16 giugno 2021
Aggiornato 10:00
Ai massimi dal marzo 2008

Eurozona, sale la fiducia in agosto

La fiducia dei consumatori non si è ancora tradotto in un incremento dei consumi. Calano le preoccupazioni connesse alla disoccupazione

BRUXELLES - E' cresciuta ad agosto, a livelli che non si vedevano da quasi due anni e mezzo, la fiducia nei sedici Paesi della zona euro. L'indice reso noto dalla Commissione europea ha toccato questo mese quota 101,8, a fronte del 101,1 registrato a luglio: si tratta del livello più alto dal marzo del 2008.
Alla base del risultato c'è ancora una volta un aumento della fiducia dei consumatori che comunque non si è ancora tradotto in un incremento dei consumi mentre calano le preoccupazioni connesse alla disoccupazione.

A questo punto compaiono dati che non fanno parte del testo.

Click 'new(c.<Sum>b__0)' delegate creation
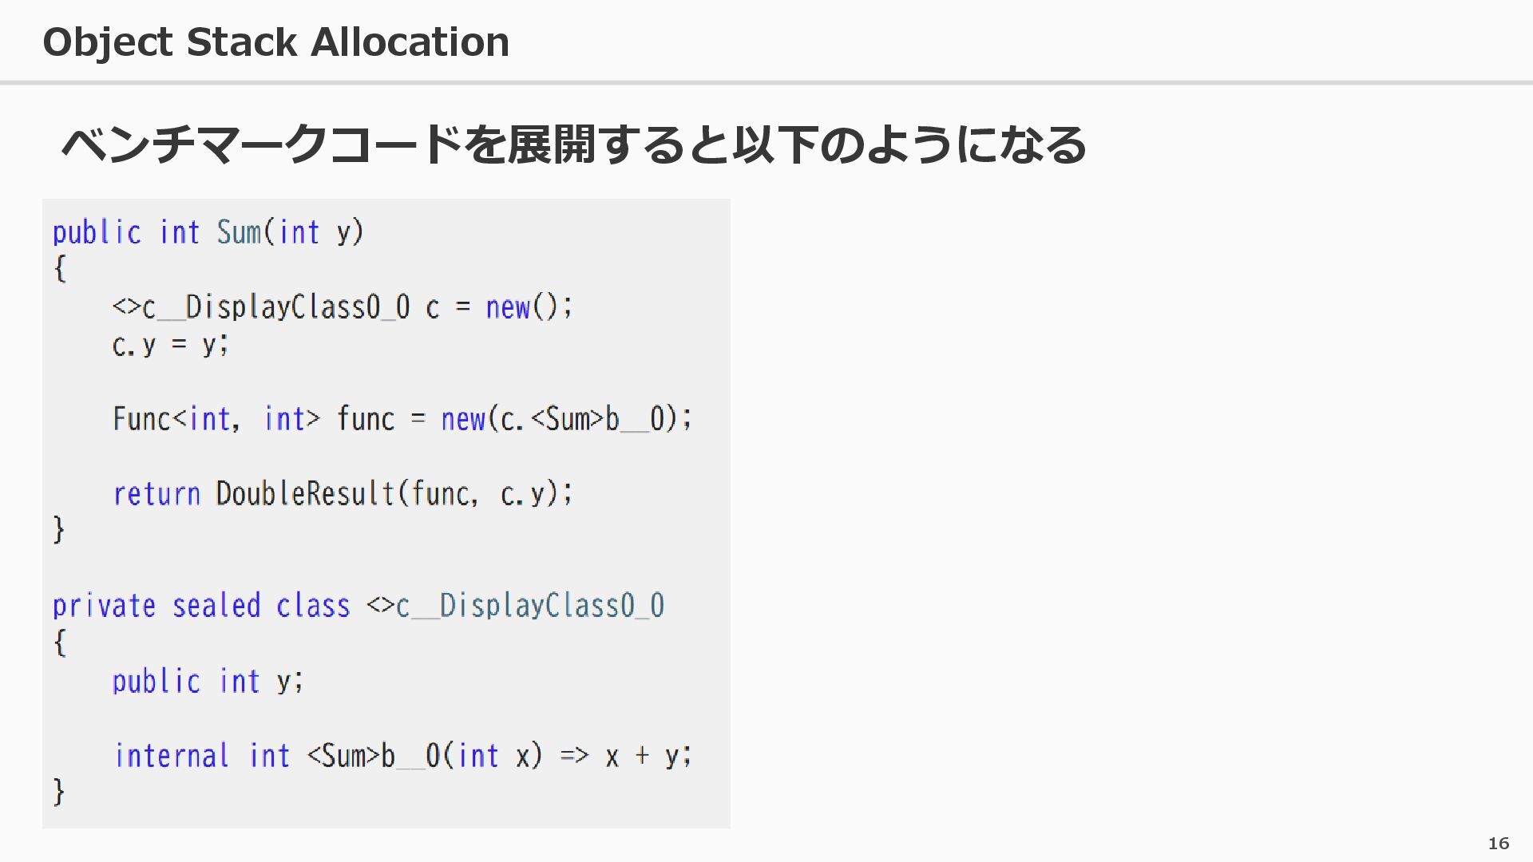The image size is (1533, 862). (565, 419)
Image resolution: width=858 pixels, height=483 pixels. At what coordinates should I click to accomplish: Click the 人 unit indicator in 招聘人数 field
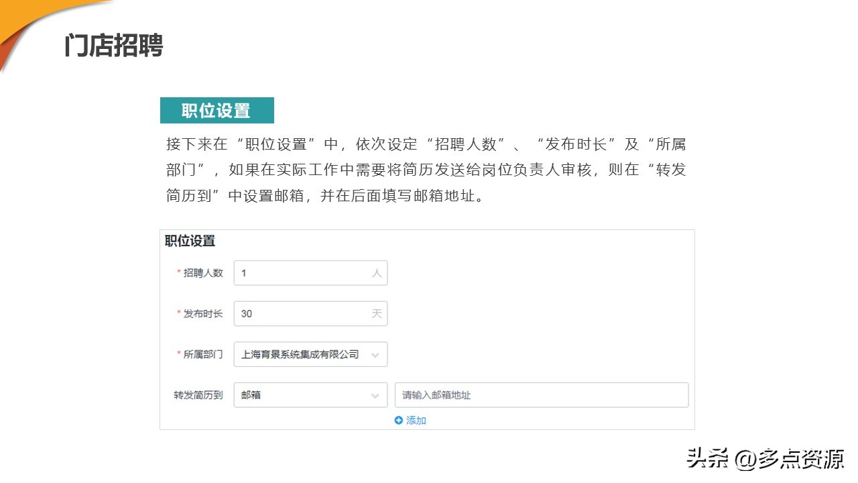tap(378, 273)
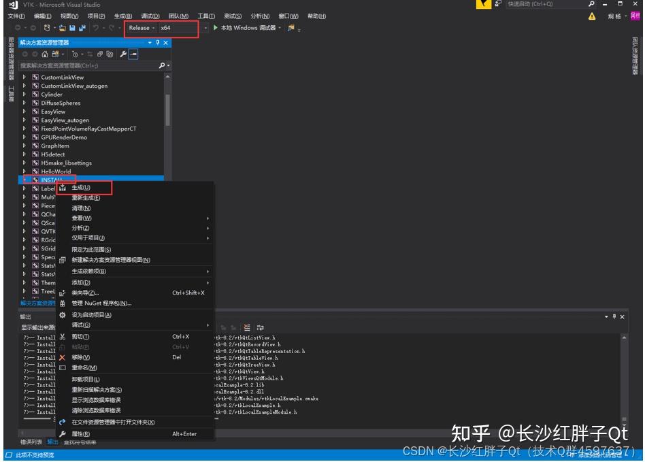Click the Undo toolbar icon

coord(93,28)
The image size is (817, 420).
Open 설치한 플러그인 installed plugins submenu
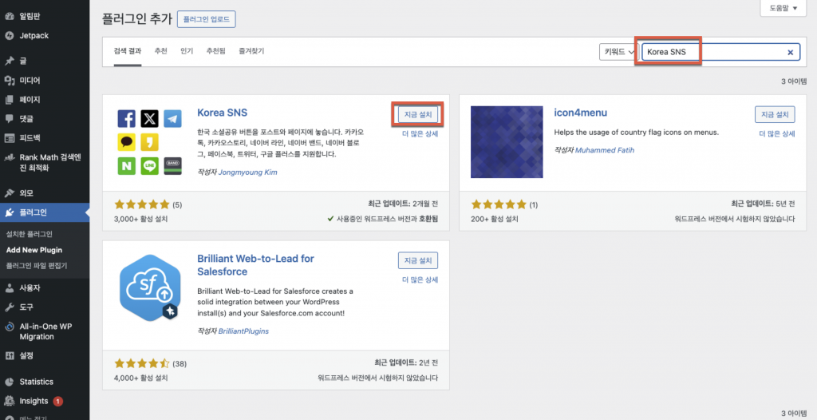29,234
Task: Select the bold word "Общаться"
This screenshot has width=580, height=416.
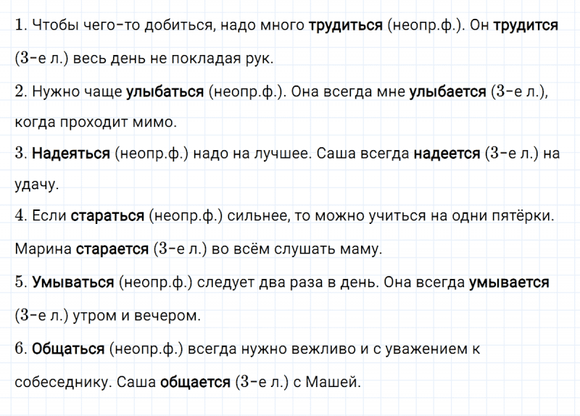Action: pyautogui.click(x=68, y=349)
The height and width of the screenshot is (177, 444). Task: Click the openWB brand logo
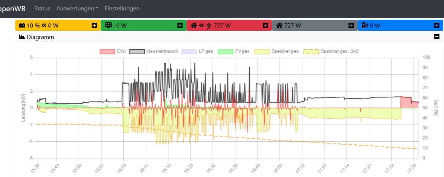[x=13, y=8]
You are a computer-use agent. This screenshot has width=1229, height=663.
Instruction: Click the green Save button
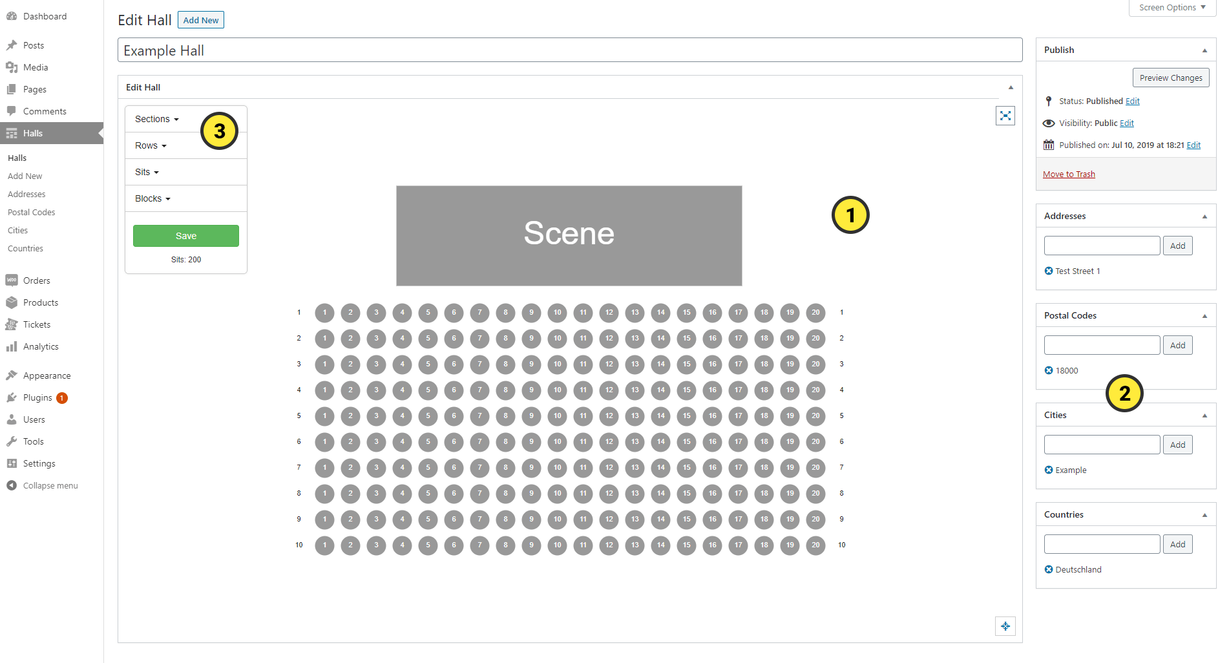click(x=186, y=236)
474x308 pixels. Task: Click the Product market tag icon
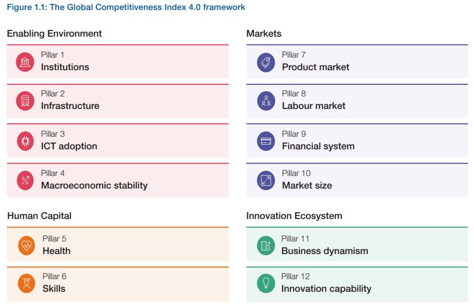pos(266,62)
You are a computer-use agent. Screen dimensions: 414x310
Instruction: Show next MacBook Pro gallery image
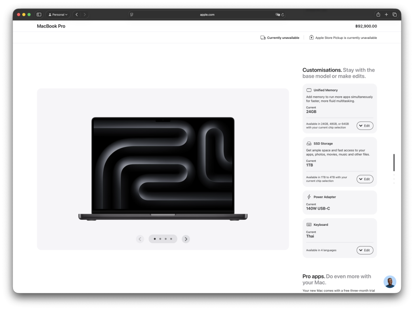(x=186, y=239)
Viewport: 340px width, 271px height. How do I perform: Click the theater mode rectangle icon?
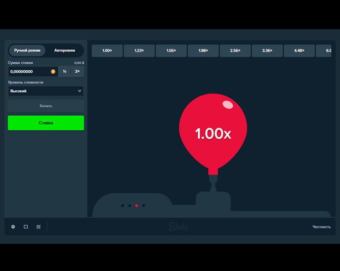coord(26,227)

SPERANZE - L'ultimo dato sulla fiducia riaccende così le speranze che l'attività economica di Eurolandia tenga il passo bene malgrado le pesanti operazioni di risanamento del bilancio in Grecia e la decelerazione delle economie di Usa e Giappone. Per la zona euro non sono comunque attesi cambiamenti della politica monetaria nella prossima riunione del Consiglio direttivo della Bce, programmata per giovedì prossimo.

FIDUCIA IMPRESE INVARIATA - E' rimasto invariato in agosto, dopo il miglioramento registrato in luglio, l'indice che misura la fiducia delle imprese («Business climate indicator«) calcolato dalla Commissione Ue. Il livello dell'indice, secondo la Dg Ecfin, suggerisce che l'attività economica industriale continuerà il suo recupero nei prossimi mesi, ma che servirà ancora tempo per tornare ai livelli precrisi. I manager sono ottimisti sugli ordini all'industria, soprattutto per quanto riguarda le esportazioni, mentre peggiorano leggermente le loro previsioni sulle scorte di prodotti finiti.